_Job_
Reproduce the entries below verbatim, starting at the first line and ending after the line that contains "[x=688, y=79]". Output only those lines.

_Dataset excerpts_

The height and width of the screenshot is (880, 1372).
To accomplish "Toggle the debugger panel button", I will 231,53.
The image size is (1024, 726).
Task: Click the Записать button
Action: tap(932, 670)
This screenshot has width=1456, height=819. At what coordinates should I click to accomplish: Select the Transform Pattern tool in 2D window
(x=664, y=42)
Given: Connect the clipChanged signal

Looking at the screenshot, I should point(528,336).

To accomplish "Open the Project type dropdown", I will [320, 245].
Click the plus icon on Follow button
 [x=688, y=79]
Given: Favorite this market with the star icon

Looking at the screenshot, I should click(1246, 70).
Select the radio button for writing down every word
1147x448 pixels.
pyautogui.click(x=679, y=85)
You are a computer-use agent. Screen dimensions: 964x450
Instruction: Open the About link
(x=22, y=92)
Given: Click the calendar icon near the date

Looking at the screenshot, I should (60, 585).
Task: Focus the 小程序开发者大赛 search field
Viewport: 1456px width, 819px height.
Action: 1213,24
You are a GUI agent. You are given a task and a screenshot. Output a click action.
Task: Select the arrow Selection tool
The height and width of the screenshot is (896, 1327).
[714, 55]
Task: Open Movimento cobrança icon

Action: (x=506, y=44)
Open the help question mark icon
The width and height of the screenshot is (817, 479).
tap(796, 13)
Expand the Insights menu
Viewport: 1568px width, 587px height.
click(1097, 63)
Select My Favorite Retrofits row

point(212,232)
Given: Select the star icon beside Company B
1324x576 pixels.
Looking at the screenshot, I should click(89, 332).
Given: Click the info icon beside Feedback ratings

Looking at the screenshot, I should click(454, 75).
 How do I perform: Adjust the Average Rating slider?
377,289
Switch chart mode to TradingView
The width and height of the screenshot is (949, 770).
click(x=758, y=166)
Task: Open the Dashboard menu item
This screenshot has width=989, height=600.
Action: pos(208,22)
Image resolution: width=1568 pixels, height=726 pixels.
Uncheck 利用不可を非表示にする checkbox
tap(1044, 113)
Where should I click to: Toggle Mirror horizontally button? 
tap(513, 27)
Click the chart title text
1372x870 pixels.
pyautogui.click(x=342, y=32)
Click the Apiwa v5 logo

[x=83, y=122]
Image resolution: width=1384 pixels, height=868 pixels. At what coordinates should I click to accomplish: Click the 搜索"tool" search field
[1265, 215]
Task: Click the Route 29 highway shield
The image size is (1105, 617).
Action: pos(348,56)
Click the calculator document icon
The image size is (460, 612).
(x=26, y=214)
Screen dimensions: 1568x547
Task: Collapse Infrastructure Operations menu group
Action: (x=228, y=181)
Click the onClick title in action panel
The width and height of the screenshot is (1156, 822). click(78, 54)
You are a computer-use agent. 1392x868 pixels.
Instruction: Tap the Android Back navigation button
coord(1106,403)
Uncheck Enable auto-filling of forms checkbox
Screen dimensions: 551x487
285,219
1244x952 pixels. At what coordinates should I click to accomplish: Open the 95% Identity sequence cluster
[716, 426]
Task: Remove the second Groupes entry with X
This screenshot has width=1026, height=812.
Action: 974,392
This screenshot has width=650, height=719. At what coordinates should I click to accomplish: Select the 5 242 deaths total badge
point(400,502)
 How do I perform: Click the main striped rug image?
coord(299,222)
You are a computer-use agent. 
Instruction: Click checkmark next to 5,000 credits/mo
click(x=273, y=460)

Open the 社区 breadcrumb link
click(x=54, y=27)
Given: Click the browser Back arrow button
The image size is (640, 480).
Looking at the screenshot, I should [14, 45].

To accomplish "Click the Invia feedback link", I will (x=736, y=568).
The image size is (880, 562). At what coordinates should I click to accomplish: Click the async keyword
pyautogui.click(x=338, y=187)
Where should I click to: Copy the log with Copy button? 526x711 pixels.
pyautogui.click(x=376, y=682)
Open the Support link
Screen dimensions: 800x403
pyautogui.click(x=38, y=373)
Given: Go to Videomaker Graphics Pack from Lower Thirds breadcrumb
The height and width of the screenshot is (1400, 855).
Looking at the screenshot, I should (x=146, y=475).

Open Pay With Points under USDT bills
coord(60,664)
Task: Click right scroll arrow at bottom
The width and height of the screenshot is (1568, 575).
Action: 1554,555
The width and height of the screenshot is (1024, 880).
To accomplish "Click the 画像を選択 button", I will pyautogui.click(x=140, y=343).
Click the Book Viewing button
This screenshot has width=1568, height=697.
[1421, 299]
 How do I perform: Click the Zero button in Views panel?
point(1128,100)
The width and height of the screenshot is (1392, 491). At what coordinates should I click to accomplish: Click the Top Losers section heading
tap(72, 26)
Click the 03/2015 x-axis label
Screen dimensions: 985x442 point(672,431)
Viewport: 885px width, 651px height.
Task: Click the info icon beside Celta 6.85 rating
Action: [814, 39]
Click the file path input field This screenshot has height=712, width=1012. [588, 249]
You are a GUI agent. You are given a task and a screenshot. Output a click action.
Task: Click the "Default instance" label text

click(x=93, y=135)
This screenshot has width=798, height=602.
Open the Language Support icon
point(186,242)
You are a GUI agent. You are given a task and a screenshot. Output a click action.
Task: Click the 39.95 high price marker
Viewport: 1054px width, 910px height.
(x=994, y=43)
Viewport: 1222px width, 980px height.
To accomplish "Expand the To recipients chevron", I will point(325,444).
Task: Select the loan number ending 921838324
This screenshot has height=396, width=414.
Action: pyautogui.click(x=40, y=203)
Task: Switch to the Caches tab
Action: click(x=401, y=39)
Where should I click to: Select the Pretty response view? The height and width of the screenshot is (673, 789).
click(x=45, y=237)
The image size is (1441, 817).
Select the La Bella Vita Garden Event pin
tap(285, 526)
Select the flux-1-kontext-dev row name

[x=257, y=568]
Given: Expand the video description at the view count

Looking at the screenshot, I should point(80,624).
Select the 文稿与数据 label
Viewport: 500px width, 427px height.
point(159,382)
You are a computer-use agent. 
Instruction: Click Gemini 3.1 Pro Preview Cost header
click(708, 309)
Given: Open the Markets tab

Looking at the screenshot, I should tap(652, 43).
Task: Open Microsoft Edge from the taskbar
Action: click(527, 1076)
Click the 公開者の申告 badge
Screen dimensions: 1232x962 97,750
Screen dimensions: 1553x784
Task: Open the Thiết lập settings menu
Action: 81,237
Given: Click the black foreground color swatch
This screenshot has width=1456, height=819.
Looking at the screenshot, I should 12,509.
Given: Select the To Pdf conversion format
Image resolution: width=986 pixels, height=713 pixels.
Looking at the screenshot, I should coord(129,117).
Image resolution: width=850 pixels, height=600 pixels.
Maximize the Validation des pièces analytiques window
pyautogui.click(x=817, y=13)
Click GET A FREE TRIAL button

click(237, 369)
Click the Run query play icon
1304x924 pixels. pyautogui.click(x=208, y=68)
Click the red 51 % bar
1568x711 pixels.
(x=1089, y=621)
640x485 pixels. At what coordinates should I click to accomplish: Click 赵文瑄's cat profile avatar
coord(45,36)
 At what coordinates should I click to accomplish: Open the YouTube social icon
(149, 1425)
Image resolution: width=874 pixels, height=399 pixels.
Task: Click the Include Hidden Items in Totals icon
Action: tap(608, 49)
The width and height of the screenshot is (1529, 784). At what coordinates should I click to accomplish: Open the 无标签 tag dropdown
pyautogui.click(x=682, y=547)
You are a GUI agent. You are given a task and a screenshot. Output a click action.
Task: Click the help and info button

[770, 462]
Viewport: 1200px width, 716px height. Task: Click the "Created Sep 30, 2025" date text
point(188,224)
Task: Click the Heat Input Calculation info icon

_Full answer_
The height and width of the screenshot is (880, 1372).
To accomplish "Toggle the debugger panel button", I will 231,53.
The image size is (1024, 726).
Task: Click the Записать button
Action: tap(932, 670)
This screenshot has width=1456, height=819. At what coordinates should I click to accomplish: Select the Transform Pattern tool in 2D window
(x=664, y=42)
Given: Connect the clipChanged signal

Looking at the screenshot, I should point(528,336).

To accomplish "Open the Project type dropdown", I will [320, 245].
Click the plus icon on Follow button
 [x=688, y=79]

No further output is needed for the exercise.